Today’s Google Doodle celebrates the life of Hedy Lamarr, on what would be her 101st birthday.

Although some may recognise Lamarr, particularly because she was once named ‘the most beautiful woman in the world’, little is known of her life outside of her film career.

Here’s five things you didn’t know about Lamarr:

1. Her real name is Hedwig. She was born Hedwig Eva Maria Kiesler in Vienna, Austria in 1914. She was of Jewish descent and the daughter of a banker and pianist. She died in 2000, aged 85.

2. One of her first acting roles was in the Czech film Ecstasy in 1933. Controversial for its time, Lamarr is also credited as acting the first female orgasm to be shown in a non-pornographic film. The movie was banned in many places, including many areas of the USA.

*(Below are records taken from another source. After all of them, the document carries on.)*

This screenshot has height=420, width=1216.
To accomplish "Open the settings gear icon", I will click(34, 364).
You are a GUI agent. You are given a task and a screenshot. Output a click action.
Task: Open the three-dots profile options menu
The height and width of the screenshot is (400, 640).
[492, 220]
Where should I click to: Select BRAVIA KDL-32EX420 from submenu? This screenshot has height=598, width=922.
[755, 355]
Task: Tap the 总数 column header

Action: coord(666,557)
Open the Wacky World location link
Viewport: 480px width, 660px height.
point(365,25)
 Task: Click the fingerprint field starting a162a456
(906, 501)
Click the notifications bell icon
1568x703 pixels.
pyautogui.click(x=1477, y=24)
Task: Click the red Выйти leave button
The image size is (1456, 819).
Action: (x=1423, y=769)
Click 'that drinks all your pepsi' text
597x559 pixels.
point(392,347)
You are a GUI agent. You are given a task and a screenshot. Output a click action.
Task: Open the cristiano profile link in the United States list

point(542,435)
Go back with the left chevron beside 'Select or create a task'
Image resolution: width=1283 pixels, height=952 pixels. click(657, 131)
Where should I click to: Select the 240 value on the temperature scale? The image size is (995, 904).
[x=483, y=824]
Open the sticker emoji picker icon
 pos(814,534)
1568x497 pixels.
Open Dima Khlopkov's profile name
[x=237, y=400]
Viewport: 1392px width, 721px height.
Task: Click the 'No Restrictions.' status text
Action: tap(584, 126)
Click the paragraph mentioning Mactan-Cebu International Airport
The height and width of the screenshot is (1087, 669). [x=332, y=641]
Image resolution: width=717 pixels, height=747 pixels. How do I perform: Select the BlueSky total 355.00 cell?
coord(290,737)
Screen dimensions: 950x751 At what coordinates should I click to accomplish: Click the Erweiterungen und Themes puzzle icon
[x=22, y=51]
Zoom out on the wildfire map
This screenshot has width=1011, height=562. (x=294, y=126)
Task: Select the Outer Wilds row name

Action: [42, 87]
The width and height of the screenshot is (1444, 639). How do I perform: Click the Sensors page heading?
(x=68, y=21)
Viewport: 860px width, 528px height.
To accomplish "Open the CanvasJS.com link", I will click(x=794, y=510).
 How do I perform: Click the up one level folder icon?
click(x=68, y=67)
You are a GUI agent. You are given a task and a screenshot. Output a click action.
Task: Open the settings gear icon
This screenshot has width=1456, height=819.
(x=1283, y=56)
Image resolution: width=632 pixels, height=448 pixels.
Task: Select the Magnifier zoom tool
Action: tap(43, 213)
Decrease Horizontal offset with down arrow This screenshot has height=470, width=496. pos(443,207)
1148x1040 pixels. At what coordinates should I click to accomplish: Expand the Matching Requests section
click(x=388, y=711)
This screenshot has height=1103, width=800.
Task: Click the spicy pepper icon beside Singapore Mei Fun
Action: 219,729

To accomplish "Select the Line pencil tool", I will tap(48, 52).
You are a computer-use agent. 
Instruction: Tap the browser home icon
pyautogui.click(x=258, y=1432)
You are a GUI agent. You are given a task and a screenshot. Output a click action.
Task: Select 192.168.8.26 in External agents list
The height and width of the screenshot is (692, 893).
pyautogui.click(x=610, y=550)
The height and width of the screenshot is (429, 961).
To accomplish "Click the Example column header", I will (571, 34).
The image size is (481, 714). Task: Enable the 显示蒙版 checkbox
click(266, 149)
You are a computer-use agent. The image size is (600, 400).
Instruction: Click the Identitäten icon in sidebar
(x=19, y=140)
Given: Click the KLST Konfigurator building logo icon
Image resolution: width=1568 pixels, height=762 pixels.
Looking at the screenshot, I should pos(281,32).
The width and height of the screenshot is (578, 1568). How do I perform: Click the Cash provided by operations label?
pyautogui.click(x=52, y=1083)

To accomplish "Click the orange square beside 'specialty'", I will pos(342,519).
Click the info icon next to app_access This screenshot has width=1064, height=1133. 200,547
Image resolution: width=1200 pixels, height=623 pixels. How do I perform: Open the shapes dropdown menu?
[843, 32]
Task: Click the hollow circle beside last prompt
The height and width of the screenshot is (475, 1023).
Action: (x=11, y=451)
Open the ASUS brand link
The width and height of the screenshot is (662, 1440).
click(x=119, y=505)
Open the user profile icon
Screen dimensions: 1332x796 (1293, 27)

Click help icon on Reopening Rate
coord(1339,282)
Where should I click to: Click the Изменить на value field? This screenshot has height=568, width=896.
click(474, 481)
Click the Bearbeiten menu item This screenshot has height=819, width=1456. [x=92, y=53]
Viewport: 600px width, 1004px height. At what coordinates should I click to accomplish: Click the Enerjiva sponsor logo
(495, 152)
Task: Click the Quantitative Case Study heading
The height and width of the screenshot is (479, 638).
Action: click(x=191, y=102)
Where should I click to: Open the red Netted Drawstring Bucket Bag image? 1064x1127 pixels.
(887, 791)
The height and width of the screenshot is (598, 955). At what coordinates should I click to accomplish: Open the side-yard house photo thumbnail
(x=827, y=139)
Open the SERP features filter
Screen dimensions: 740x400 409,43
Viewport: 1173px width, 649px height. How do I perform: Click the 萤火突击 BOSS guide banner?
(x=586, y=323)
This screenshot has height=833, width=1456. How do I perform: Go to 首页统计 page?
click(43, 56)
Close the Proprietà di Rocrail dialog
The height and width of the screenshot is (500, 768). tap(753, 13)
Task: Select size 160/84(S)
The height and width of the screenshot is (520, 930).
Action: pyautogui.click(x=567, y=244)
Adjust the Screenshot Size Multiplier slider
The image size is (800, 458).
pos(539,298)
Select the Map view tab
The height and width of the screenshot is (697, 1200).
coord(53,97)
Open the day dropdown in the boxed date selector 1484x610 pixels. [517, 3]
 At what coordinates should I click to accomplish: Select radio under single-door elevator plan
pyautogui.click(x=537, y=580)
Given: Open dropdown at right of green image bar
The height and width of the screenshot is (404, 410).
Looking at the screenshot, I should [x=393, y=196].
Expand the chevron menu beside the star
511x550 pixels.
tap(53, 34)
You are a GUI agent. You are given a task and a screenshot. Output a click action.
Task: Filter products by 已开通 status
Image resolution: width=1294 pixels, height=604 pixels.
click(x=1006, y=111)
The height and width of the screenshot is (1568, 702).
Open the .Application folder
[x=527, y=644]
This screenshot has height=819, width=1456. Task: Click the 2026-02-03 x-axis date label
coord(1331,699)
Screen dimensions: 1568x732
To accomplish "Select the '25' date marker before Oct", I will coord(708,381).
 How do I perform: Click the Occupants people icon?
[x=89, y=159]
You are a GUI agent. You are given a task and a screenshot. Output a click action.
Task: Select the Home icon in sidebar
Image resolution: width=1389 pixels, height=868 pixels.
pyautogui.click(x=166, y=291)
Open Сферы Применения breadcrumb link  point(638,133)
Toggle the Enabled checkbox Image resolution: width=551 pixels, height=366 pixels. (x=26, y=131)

3. Lamarr changed her name after fleeing her husband Friedrich Mandl – a rich military magnate, and moved to America. Reportedly Mandl was particularly controlling; the New York Times report he purchased a vast amount of the copies of Ecstasy in a bid that nobody would see “the look on her [Lamarr’s] face during the sex scenes.”

4. She became concerned about the Nazis and their practice of jamming the radios of the Allies in World War Two. Using her interest in Science she and composer George Antheil, invented a “secret communications” device which would use ‘frequency hopping’, meaning frequencies would be controlled making the radio harder to intercept. The US navy began using the device in the 1960s.

5. The wireless communications she devised during the Second World War are still used today in Wi-Fi and Bluetooth. Biographer Richard Rhodes told CBS: “Today, frequency hopping is used with the wireless phones that we have in our homes, GPS and most military communication systems.”